Transgender advocates celebrated the victory on China’s first ever transgender discrimination lawsuit, Vox reported last July 27.
A court in southwestern city of Guiyang ruled that the rights of Mr. C, a transgender man, were violated when he was fired by his employer in 2015 due to his gender identity.
Mr. C, 29, who chose to hide his true name to protect the privacy of his family and girlfriend, told AFP, “We hope, through this case, people in similar situations will realize they have a right, and we hope it will eventually result in a workplace anti-discrimination law.
Mr. C started working in sales at Ciming Health Exam Center, a company that provides health care services in Guizho province in April, 2015.
After his first week in probation, he was fired.
According to the company’s human resource, Mr. C told The New York Times, the reasons he was fired were because he dressed like a gay man and appeared unhealthy which was considered unbecoming of an employee of a health checkup company.
He took his complaint to the local labor arbitration committee in March 2015 for compensation of and a written apology. While he was paid 402.30 renminbi ($61 at that time) for the probation period, his request to be paid for the month’s wage of 2,000 and the apology were denied.

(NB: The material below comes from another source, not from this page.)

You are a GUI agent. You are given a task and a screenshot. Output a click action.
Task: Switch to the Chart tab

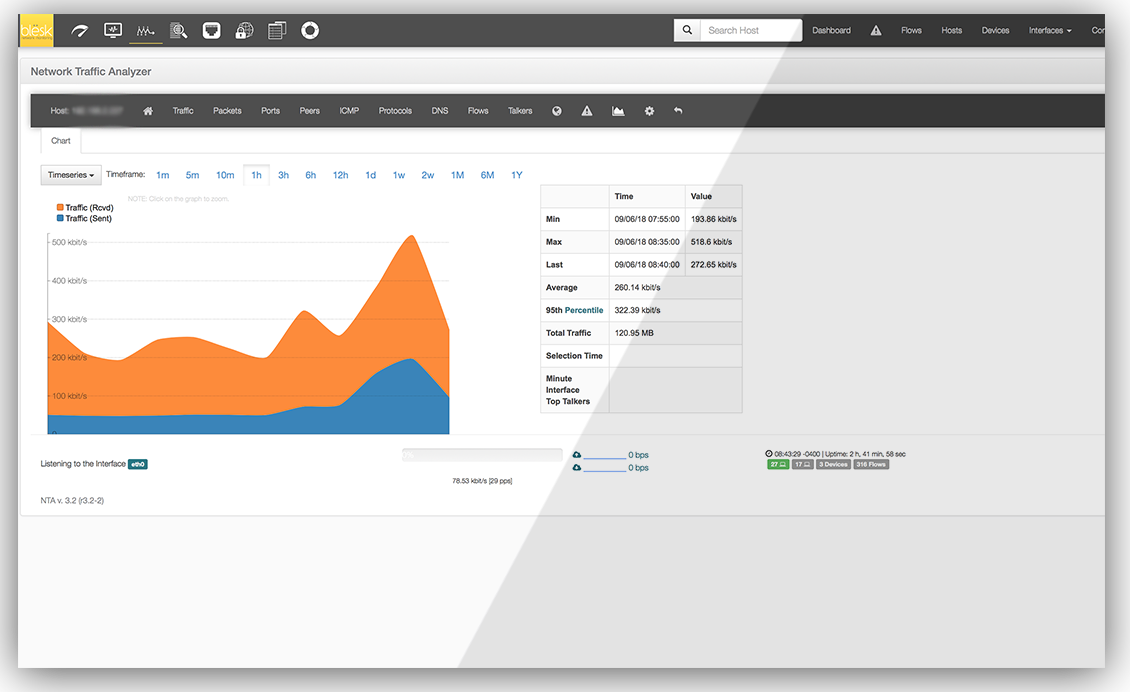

The case was brought to court and had its first hearing on June of last year.
In December 2016, the court decided to award 2,000 renminbi in compensation to Mr. C but also said that his termination was not from discriminatory attitude against transgender people like him. His demand for an apology was not granted.

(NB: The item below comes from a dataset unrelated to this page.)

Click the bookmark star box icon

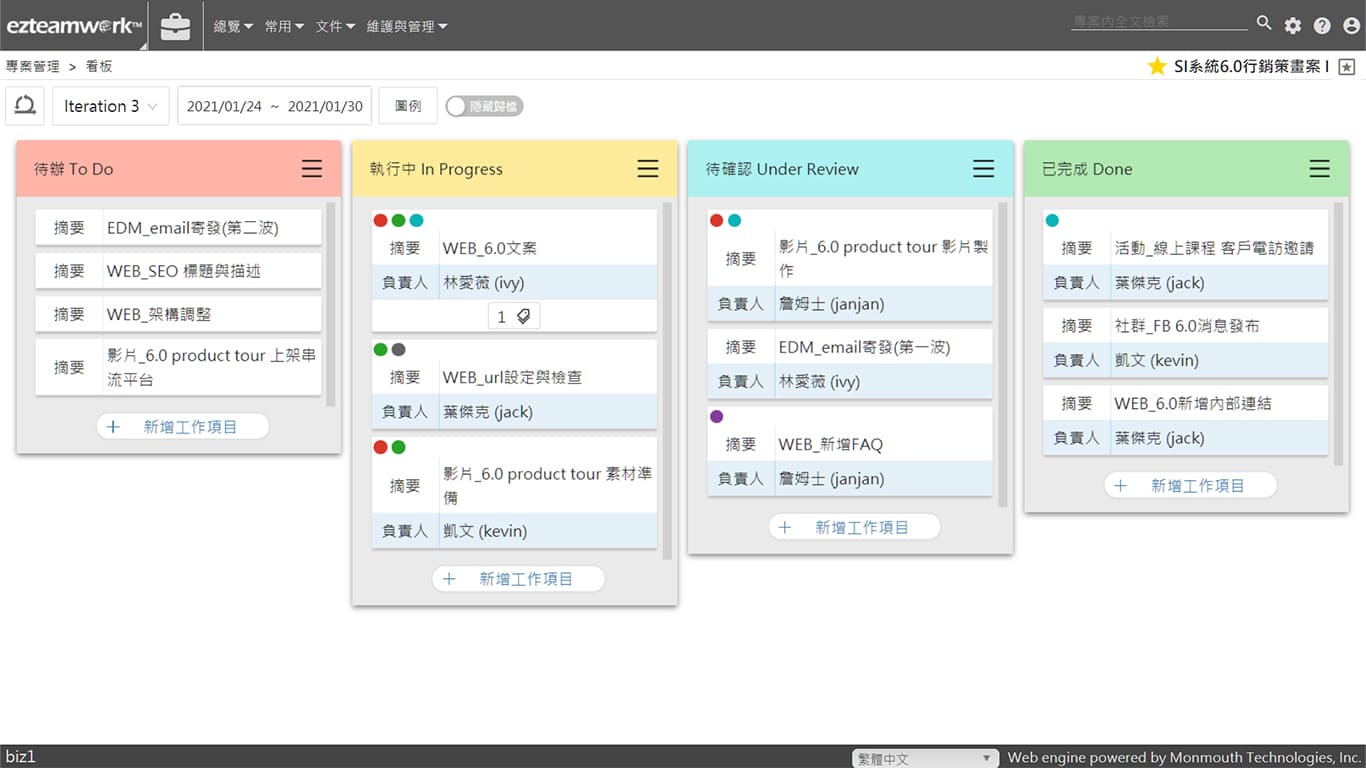[x=1347, y=67]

“This has demonstrated how low the cost of breaking the law is for employers,” said Mr. C about the compensation. “This is why the current job discrimination situation is so grim.”

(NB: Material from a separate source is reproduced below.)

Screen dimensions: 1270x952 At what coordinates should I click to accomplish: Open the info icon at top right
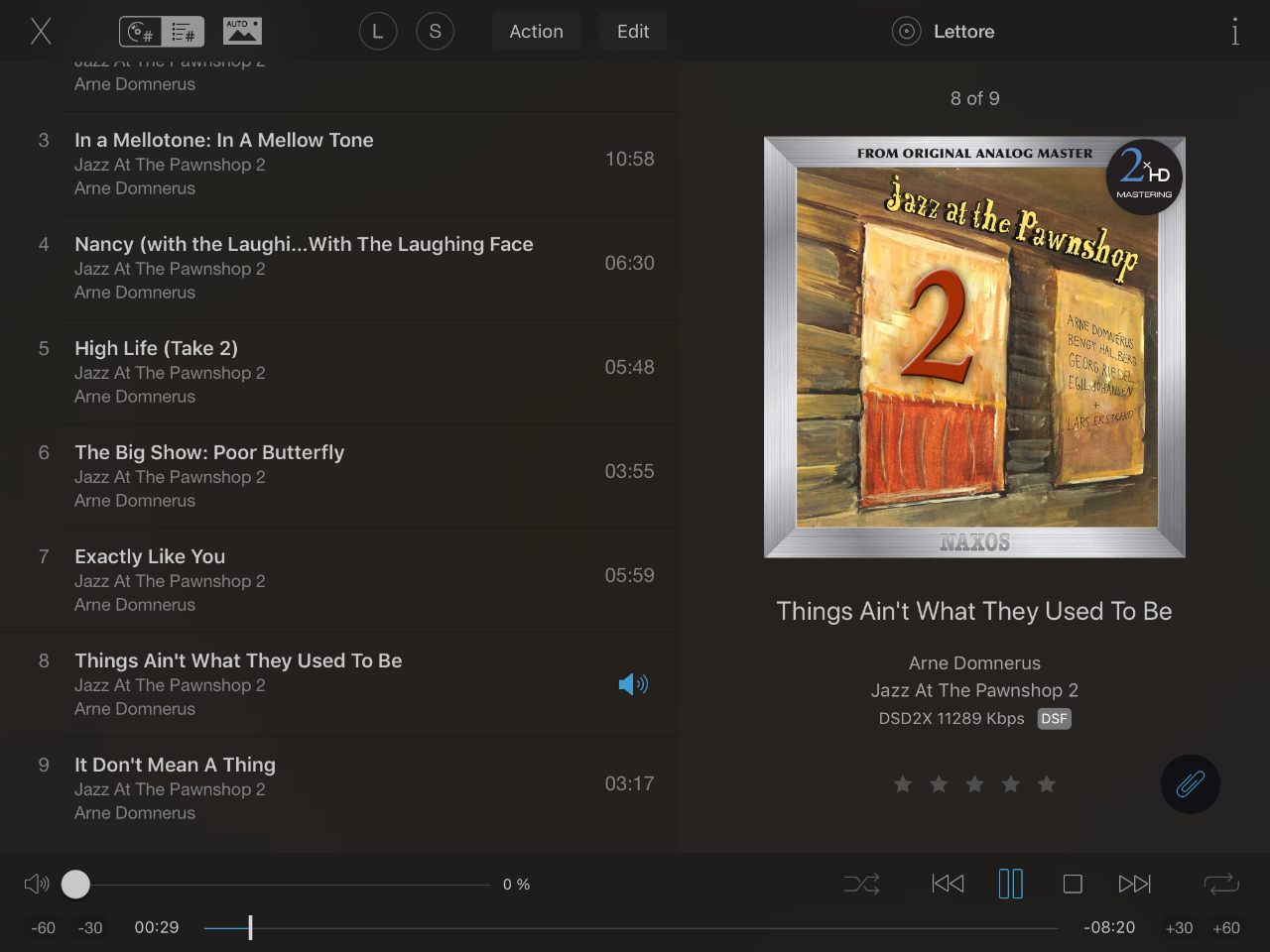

He also criticized how easy for employers to make up an alibi. “This case also highlights the problem of ‘invisible discrimination,’ because employers can always claim they fired people for reasons other than the one they’re accused of.”
The recent judicial decision declared that Mr. C’s rights were violated and directed Ciming to pay the equivalent of $297. It also stated employees must not be discriminated against based on ethnicity, race, gender or religious beliefs.
Stating that the decision has achieved its purpose, Mr. C said that it was short of an apology.
“Although the case has ended, we still have a long way to go,” he said in a statement reported by the Washington Post.
In China, there has been several high profile lawsuits but they have not resulted to legal victories for the LGBT community.
A court in Beijing ruled in September against a lesbian who sued the Ministry of Education on textbook passage that considered homosexuality as a disease. In April, a court in Hunan province denied a couple’s demand for marriage.
While homosexuality was decriminalized in 1997 and declassified as a mental disorder in 2001, the LGBT community is restricted by the state. Last month, the government banned any abnormal sexual behaviors online and in May, an LGBT conference in central China was canceled.
According to the study by the United Nations Development Program in 2016, 5 percent of the LGBT population in China is open about their identity at work or school and 17 percent are out to their families.
Changing perception towards the LGBT group has also been noted. A 2015 poll by Chinese advocacy group WorkforLGBT revealed that 77 percent of people said that workplaces must be welcoming to all, regardless of sexual orientation.